Despite her skepticism, team doctors said Vonn should be able to train as scheduled on Thursday and they will make a final decision early in the day.
"I think she is heading in the right direction to be 100 percent ready for Sunday's super combined," said Bill Sterett, U.S. ski team doctor.
VONN'S COMPETITIVE DRIVE
The American is a gold medal contender in five events and arrives in Canada in a class of her own, with wins in eight of the 11 World Cup super-Gs and downhills so far this season.
Her absence could run deep in these Games, robbing broadcasters, sponsors and spectators of golden moments from a bone fide golden girl.
"Lindsey Vonn was going to be one of the great stars of these Olympics and probably the standout American heading into these Games," said Robert Boland, professor of sports management at New York University.

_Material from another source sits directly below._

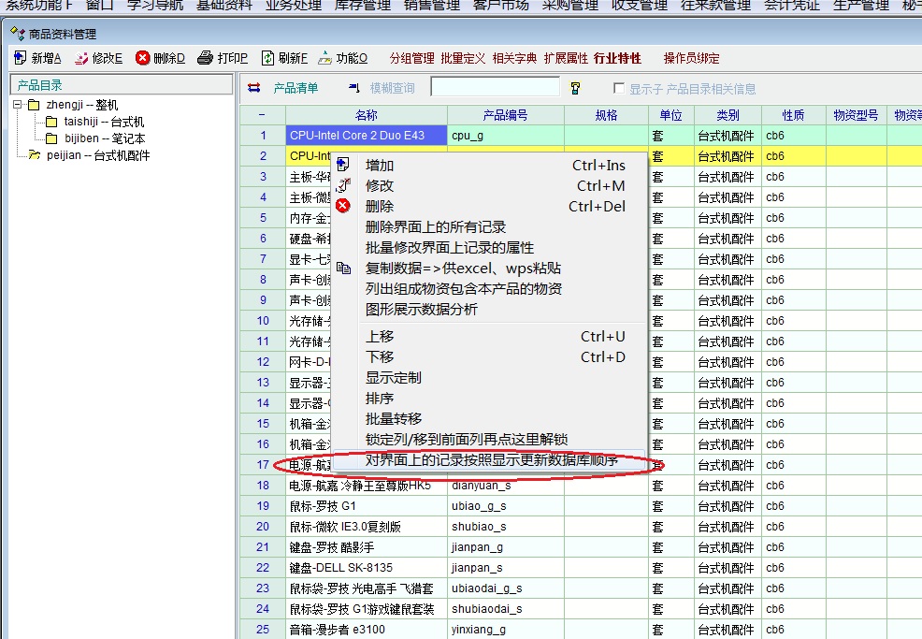
Task: Click the lightbulb icon beside search box
Action: (575, 89)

Some in the ski world wondered, however, if it was all just a bit of pre-Olympic drama that would evaporate as soon as the February 12-28 Games start.
"Knowing her, her competitive drive, if anybody can be ready to go when the gun goes off, it will be Lindsey Vonn," said Bill Marolt, president and chief executive of the U.S. Ski and Snowboard Association.
As the worries around Vonn surfaced, others eased.
The biggest headache for organizers thus far subsided somewhat as welcome snow arrived at a key venue craving a fresh dumping of the white stuff.
A record warm January in Vancouver forced organizers to mount a massive snow lift to Cypress this week and threatened to dampen the spectacle in this weekend's inaugural races.
"We have had a nice little dumping that's covering the trees. We expect more of this in the next couple of days. We are very happy," said venue spokesman Stephen Bourdeau.
POSSIBLE DOWNHILL DELAY
Fog and snow up on Whistler made organizers call off the first men's downhill training session after 42 of the 87 skiers had completed the course.
Skiers worried that weather might thwart training on Thursday and Friday also, which would lead to a postponement in Saturday's race since all competitors must complete one training run.
Some 5,000 athletes and officials will descend on Whistler and Vancouver for the Games, which will kick off on Friday with the first indoor opening ceremony ever in the 86-year history of Winter Olympics.
Under the traditional blanket of secrecy conferred to opening ceremonies, speculation swirls around the Canadian city who will light the Olympic flame and whether it will burn inside the stadium.
Buzz was building about a second cauldron that will burn on the Vancouver waterfront, a few minutes' run away from the opening ceremony.